By the end, I wasn’t even sure I cared anymore. I just wanted it to be over. Okay, maybe I cared a little. Actually, I cared, A LOT. I’d just been holding my breath for 4 months and I really wanted to take a breath.

Back in October I talked about taking a PMP Course (Planting For The Future.) The course ended several weeks ago. Today I took the exam. And now I was sitting waiting for my score to appear on the monitor in the exam center.

I’m not sure that’s fair of test writers. I’m not sure I want my score immediately. My test had started at 9:00am and it was now after noon. How far, I wasn’t sure since, like some poorly decorated casino, the testing center had no clocks. Even the computers had their display setup to hide the clock. I was pretty sure with a few keystrokes, I could get to a WIndow’s command prompt. But, I’m pretty sure that might be viewed as cheating. And after slogging through 200 questions in 3 and a half hours, there was no way I wanted to do anything that might make me need to take the test again.
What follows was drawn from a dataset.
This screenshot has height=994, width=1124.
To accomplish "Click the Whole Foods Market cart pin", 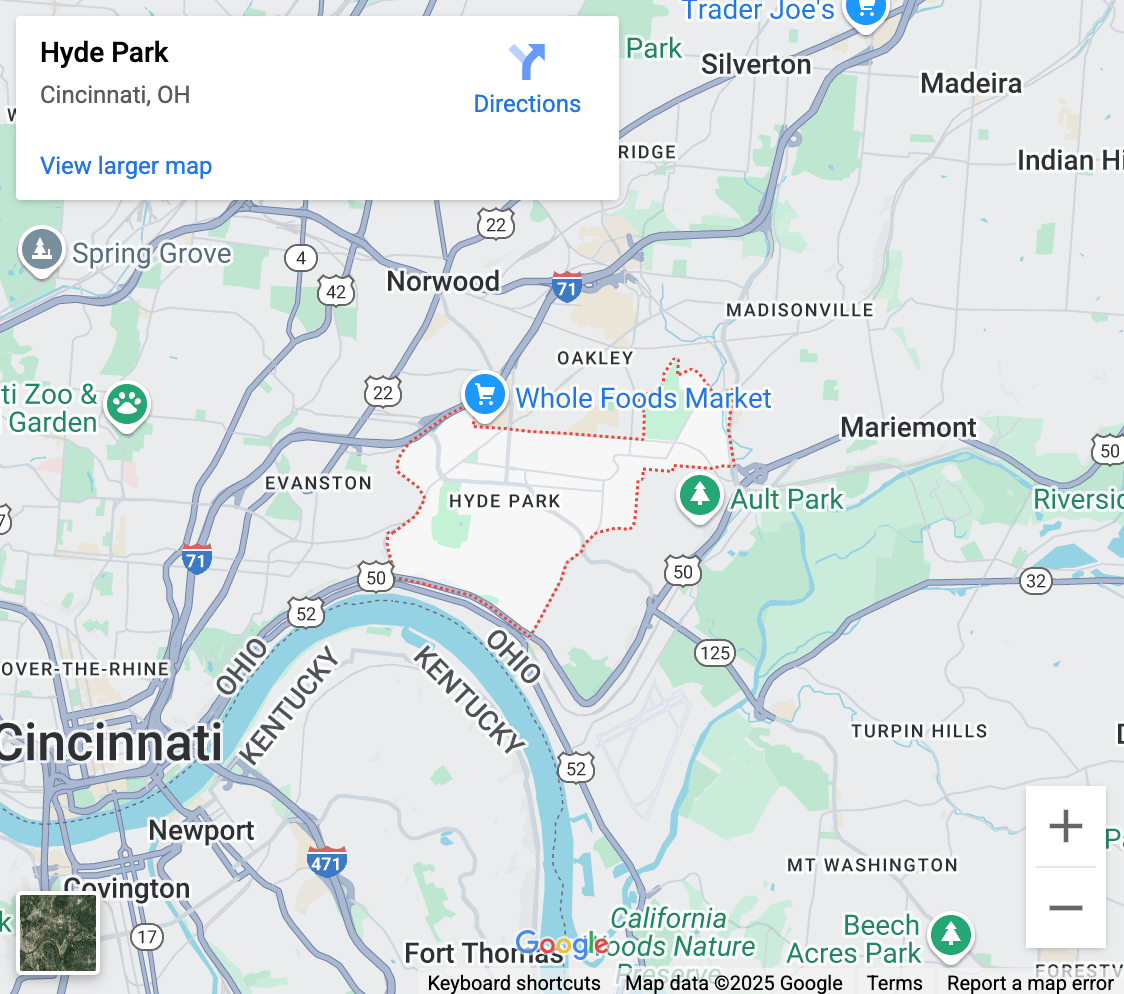I will [485, 397].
Not to mention the expense. The PMP exam cost $550. So, I was paying $157/hour for the privilege of answering questions on Risk and Quality and Stake Holders.

That was in addition to the $3,000 I had paid for the course. The course came with a guarantee. If I didn’t pass the test, I could retake the course for free. Somehow that wasn’t reassuring to me right now.

As I sat and waited for my score to appear, I thought about what had brought me to this point. I’ve worked in the software industry for over 25 years. I started at WordPerfect another lifetime ago. (Back To Where It All Began.) I’d worked for Microsoft. . .twice. I’d been President of a startup, and I’d been unemployed.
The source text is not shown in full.